Progressive oxidation of cytoskeletal proteins and accumulation of denatured hemoglobin in stored red cells

Abstract

Red blood cell (RBC) membrane proteins undergo progressive pathological alterations during storage. In conditions of increased cellular stress, the cytoskeleton also sustains certain modifications. The hemoglobin (Hb) content and oxidative status of the RBC cytoskeletons as a function of the storage period remain unclear. The possible Hb content and oxidative alterations occurring in the cytoskeletons in the course of storage were monitored in six units, by means of electrophoresis, immunoblotting and protein carbonylation assays.
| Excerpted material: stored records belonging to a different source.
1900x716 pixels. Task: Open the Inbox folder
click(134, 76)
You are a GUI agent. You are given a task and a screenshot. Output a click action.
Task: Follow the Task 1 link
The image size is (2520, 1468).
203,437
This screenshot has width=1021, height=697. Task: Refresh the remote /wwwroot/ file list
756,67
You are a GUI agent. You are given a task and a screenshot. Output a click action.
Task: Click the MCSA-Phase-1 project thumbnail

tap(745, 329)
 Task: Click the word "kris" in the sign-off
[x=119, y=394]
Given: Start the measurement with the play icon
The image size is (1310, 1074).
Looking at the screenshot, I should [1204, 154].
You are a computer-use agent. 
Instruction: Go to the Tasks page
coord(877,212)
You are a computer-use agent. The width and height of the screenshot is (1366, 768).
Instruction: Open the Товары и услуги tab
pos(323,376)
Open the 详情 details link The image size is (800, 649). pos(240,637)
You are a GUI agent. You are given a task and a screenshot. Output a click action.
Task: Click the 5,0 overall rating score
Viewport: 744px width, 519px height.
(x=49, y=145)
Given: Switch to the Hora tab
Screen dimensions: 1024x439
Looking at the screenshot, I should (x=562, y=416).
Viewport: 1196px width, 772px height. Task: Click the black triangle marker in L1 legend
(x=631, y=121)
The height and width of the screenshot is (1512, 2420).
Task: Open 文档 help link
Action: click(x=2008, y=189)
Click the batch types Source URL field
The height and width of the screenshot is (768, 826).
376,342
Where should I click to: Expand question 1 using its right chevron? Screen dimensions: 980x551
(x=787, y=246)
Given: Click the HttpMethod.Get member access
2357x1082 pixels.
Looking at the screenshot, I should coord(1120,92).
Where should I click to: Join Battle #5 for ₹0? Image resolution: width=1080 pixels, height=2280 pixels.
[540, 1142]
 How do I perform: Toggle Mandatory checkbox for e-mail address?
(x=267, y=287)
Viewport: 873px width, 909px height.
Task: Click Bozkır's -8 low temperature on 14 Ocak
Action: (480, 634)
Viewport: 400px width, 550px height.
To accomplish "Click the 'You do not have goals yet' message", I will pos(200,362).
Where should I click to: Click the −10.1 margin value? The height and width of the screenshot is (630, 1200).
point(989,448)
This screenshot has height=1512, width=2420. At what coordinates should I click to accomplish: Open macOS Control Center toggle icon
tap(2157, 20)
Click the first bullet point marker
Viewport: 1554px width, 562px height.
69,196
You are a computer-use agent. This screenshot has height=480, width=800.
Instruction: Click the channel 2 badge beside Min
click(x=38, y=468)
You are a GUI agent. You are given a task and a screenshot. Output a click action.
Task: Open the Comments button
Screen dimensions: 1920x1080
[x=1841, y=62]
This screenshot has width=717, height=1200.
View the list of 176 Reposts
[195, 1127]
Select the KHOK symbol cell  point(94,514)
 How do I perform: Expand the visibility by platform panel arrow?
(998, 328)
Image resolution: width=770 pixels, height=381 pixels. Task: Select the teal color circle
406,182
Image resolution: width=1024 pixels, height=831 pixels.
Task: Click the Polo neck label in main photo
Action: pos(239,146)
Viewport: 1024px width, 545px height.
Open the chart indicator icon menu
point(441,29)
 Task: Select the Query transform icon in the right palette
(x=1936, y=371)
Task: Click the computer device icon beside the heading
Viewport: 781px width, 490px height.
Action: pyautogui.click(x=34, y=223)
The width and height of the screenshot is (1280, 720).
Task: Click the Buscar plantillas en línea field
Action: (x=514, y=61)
A proportion of the ghost-bound Hb consists of non-reducible crosslinkings of probably oxidized(denatured Hb or hemichromes. The defective Hb-membrane association was strongly affected by the prolonged storage. A progressive accumulation of Hb monomers, multimers and high molecular weight aggregates to corresponding cytoskeletons were also evident. The oxidative index of the cytoskeletal proteins was found increased, signalizing oxidative modifications in spectrin and possibly other cytoskeletal proteins. The reported data corroborate the evidence for oxidative damage in membrane proteins with emphasis to the cytoskeletal components. They partially address the pathophysiological mechanisms underlying the RBC storage lesion, add some new insight in the field of RBC storage as a hemoglobin- and cytoskeleton-associated pathology and suggest the possible use of antioxidants in the units intended for transfusion.

1

Globin oligomerization/crosslinking events on the membranes of RBCs stored in CPDA. (A) Western blot analysis of the ghosts of a representative donor performed with anti-human Hb polyclonal antibody.The duration of storage is indicated in days starting from blood donation. (B) Western blot analysis of ghosts against human actin (internal control). MW of the proteins is shown in kDa (right-hand side). (C) Densitometry analysis performed on ECL-developed films, regarding the relative proportion of Hb (monomers and oligomers) in the ghosts. The points in the graphs represent the average values among the six tested blood donors, after normalization to control values. Error bars demonstrate the standard deviation between the six donors.

2

Immunoblotting analysis of the cytoskeletons extracted from the ghost membranes of RBCs stored in CPDA. (A) Western blot analysis of a representative cytoskeleton preparation performed with anti-human Hb and cytoskeletal proteins-specific antibodies. The cytoskeletons under storage accumulate Hb, non-reducible Hb oligomers and high MW aggregates.The duration of storage is indicated in days starting from blood donation. MW of the proteins is shown in kDa (right-hand side). (B) Densitometry analysis of the relative proportion of Hb in the cytoskeletons. The points in the graphs represent the average values and the error bars the standard deviation among the six blood donors tested, after normalization to control values.

3

Increased RBC cytoskeletal protein carbonylation induced by storage in CPDA medium. (A) A representative oxyblot analysis, i.e. immunoblot analysis of cytoskeletons from a donor stained with the anti-DNP antibody. The duration of storage is indicated in days starting from blood donation. MW of the proteins is shown in kD (right-hand side). (B) Immunoblot of the cytoskeletons probed with anti-human spectrin antibody (internal loading control). (C) The estimation of the oxidative index of the cytoskeletal samples after normalization to control values. The points in the graphs represent the average values and the error bars the standard deviation among the six tested blood donors.